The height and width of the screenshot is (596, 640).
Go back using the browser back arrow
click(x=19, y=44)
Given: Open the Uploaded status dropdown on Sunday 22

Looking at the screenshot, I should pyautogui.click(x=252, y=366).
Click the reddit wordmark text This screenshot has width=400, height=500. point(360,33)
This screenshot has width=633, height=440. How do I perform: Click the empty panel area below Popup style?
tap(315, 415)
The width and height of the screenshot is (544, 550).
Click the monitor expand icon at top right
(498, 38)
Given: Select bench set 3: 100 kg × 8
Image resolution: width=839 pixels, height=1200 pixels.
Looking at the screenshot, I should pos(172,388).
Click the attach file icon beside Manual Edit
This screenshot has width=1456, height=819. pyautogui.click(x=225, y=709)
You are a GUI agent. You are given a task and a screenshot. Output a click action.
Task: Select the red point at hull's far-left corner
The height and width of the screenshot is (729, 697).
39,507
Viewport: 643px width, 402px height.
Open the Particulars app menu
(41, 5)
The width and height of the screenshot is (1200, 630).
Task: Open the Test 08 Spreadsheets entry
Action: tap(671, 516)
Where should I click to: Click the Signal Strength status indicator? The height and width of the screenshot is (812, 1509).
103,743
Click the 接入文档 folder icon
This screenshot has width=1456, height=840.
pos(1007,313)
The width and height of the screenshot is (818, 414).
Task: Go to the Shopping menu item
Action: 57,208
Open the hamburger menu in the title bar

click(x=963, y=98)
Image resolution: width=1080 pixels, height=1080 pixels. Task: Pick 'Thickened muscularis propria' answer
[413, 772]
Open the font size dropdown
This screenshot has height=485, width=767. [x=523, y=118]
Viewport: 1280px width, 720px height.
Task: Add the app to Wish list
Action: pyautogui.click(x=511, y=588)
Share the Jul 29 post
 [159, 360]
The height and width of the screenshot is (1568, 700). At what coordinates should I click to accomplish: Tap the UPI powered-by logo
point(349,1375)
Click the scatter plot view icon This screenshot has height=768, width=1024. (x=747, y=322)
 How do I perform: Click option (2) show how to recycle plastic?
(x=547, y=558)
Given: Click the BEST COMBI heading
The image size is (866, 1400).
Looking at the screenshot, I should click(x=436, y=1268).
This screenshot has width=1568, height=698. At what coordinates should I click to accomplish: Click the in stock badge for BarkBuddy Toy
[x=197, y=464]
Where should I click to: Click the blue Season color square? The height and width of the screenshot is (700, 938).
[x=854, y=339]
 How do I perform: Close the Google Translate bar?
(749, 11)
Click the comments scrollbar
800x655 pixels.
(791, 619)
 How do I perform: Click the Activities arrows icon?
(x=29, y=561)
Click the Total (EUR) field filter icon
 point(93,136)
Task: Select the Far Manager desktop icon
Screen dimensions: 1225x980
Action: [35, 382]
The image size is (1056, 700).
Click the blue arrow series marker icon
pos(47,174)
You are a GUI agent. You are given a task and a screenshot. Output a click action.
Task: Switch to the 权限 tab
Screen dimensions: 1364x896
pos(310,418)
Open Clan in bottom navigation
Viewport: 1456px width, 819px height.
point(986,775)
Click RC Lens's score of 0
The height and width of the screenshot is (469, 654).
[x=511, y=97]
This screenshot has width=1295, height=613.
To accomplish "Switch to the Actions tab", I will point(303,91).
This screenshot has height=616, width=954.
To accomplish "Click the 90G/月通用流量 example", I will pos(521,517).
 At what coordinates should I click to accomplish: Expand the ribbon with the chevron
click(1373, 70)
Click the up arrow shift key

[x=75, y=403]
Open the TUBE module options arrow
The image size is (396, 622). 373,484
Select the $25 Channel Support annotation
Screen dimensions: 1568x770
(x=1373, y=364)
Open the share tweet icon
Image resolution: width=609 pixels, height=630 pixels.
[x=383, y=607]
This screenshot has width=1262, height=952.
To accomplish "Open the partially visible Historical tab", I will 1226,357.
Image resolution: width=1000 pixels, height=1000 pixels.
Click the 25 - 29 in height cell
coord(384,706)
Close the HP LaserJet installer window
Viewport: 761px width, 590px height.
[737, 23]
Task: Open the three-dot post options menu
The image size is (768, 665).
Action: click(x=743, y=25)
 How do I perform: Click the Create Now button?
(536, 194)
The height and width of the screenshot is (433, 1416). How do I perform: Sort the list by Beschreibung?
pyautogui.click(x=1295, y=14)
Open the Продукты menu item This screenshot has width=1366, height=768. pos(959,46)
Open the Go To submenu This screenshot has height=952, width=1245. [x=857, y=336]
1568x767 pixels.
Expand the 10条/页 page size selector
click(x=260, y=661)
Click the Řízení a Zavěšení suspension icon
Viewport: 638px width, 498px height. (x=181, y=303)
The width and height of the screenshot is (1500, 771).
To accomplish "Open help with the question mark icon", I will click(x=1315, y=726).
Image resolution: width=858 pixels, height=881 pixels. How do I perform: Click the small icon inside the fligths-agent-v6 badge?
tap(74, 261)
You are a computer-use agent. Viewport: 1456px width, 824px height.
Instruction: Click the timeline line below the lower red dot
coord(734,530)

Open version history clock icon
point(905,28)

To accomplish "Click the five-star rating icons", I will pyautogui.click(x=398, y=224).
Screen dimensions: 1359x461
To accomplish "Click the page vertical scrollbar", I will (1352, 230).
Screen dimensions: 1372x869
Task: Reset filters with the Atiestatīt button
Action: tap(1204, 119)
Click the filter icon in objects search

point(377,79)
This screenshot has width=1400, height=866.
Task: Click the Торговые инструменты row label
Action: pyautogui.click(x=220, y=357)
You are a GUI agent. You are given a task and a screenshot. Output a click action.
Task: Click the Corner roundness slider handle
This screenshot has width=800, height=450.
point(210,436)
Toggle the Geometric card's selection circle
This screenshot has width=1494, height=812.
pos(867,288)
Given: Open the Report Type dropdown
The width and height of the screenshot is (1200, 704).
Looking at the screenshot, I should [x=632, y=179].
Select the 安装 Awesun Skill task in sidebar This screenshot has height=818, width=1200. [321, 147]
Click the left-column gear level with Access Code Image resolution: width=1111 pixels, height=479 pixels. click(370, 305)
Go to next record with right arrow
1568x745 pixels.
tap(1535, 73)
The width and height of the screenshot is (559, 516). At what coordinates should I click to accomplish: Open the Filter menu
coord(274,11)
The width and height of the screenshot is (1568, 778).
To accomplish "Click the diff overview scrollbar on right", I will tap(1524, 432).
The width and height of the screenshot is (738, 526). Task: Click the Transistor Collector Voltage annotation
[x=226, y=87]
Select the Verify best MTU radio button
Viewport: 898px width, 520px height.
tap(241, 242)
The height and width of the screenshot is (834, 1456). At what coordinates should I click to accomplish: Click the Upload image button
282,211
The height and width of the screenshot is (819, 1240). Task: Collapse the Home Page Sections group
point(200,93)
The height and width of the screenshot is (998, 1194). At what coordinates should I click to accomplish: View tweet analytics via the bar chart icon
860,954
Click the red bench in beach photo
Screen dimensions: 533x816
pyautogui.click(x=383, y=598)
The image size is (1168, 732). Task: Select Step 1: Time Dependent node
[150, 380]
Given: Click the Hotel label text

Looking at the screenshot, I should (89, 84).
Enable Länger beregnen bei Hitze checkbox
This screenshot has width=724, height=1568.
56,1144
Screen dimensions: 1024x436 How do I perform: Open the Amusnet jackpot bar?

━━━━━━━━━━━━━━━━━━━━━━━━━━━━━━

**Exercise**
Return nothing but the lines from the start of the listing above through the line containing "Given: Select bench set 3: 100 kg × 8", exactly as given.

**Result below**
The height and width of the screenshot is (596, 640).
Go back using the browser back arrow
click(x=19, y=44)
Given: Open the Uploaded status dropdown on Sunday 22

Looking at the screenshot, I should pyautogui.click(x=252, y=366).
Click the reddit wordmark text This screenshot has width=400, height=500. point(360,33)
This screenshot has width=633, height=440. How do I perform: Click the empty panel area below Popup style?
tap(315, 415)
The width and height of the screenshot is (544, 550).
Click the monitor expand icon at top right
(498, 38)
Given: Select bench set 3: 100 kg × 8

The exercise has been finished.